New Delhi: Conversations on the future of artificial intelligence gathered momentum at the India AI Impact Summit 2026, as Prime Minister Narendra Modi and global industry leaders outlined priorities spanning ethics, trust, sovereignty and large-scale deployment.
Addressing the Leaders’ Plenary Session at Bharat Mandapam, Prime Minister Narendra Modi said the summit would help shape a “human-centric and sensitive global AI ecosystem.” Drawing on Lord Buddha’s teaching that “Right Action comes from Right Understanding,” he emphasised the need for timely and well-intentioned decisions to maximise AI’s positive impact.
Sharing my remarks during the Leaders’ Plenary session at the India AI Impact Summit. https://t.co/kJhDidUlMM
— Narendra Modi (@narendramodi) February 19, 2026
Reflecting on lessons from the COVID-19 pandemic, Modi highlighted how collaboration and digital platforms helped deliver solutions at scale. He noted that India’s digital public infrastructure — including UPI and the CoWIN vaccination platform — demonstrated how technology can serve society. Stressing that technology should empower rather than dominate, he said AI must remain accessible to all, with Global South priorities at the centre of governance.
Warning that AI expands the scope of unethical use, the Prime Minister said ethical norms “must also be unlimited,” urging companies to align profit with purpose. He proposed three principles for responsible AI: respecting data sovereignty within a trusted global data framework; adopting transparent “glass box” safety rules instead of opaque systems; and embedding human values in AI design. “AI is a shared resource for the welfare of humanity,” he said.
Modi also pointed to India’s capacity-building initiatives, stating that 38,000 GPUs are already available under the India AI Mission, with 24,000 more to be added in the next six months. He added that AIKosh, the national dataset platform, has made more than 7,500 datasets and 270 AI models available as national resources, while startups are being provided world-class computing power at affordable rates.
In parallel keynote sessions, global CEOs shared perspectives on AI’s next phase.
Arthur Mensch, CEO and Co-founder of Mistral AI, advocated decentralisation and open innovation. “AI should be a tool for empowerment, not for dominance,” he said, cautioning against concentration of power among a few corporations, according to an official release from the Ministry of Electronics & IT.
Rajesh Subramaniam, CEO of FedEx, described AI as “foundational infrastructure” for the next industrial era, particularly in global supply chains. He said intelligence would increasingly drive resilience, prediction and optimisation across modern commerce.
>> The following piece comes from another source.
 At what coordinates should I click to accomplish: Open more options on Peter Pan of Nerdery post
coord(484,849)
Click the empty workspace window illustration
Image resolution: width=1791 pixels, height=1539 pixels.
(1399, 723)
Jeet Adani, Director of Adani Digital Labs, underscored the link between energy and AI capability. “If a nation’s energy systems are fragile, its intelligence systems are fragile,” he remarked, outlining investments in green and sovereign AI infrastructure.
Vinod Khosla, Founder of Khosla Ventures, emphasised inclusion, stating that AI’s real impact would be visible only when it benefits the bottom half of India’s population through applications such as AI tutors, AI doctors and AI-driven agricultural services.
Technology leaders also highlighted trust, governance and scalable adoption.
Nikesh Arora, CEO of Palo Alto Networks, said AI innovation is advancing faster than institutional readiness. “The real question is whether we can build trust as fast as we build capability,” he noted, stressing that governance and security must be foundational.
Roshni Nadar, Chairperson of HCLTech, called for a shift from services to intellectual property. “India must move from being a services powerhouse to becoming an IP powerhouse,” she said.
Lars Reger, CTO of NXP Semiconductors, highlighted the importance of edge intelligence embedded in devices, vehicles and infrastructure, while Amit Zavery of ServiceNow stressed that governance, visibility and security must be built directly into enterprise AI platforms.
Alexander Wang, Chief AI Officer at Meta, spoke of “personal superintelligence,” saying trust, transparency and governance must evolve alongside AI models. Roy Jakobs, CEO of Philips, described healthcare as a domain where AI could transform lives by giving clinicians more time to care. Martin Schroeter, CEO of Kyndryl, emphasised readiness of infrastructure and operations, and Olivier Blum, CEO of Schneider Electric, pointed to AI’s dual role in driving energy demand while unlocking efficiency gains.
Across sessions, leaders converged on a shared theme: AI’s future will depend not only on technological breakthroughs, but on ethics, transparency, resilience and equitable deployment at scale.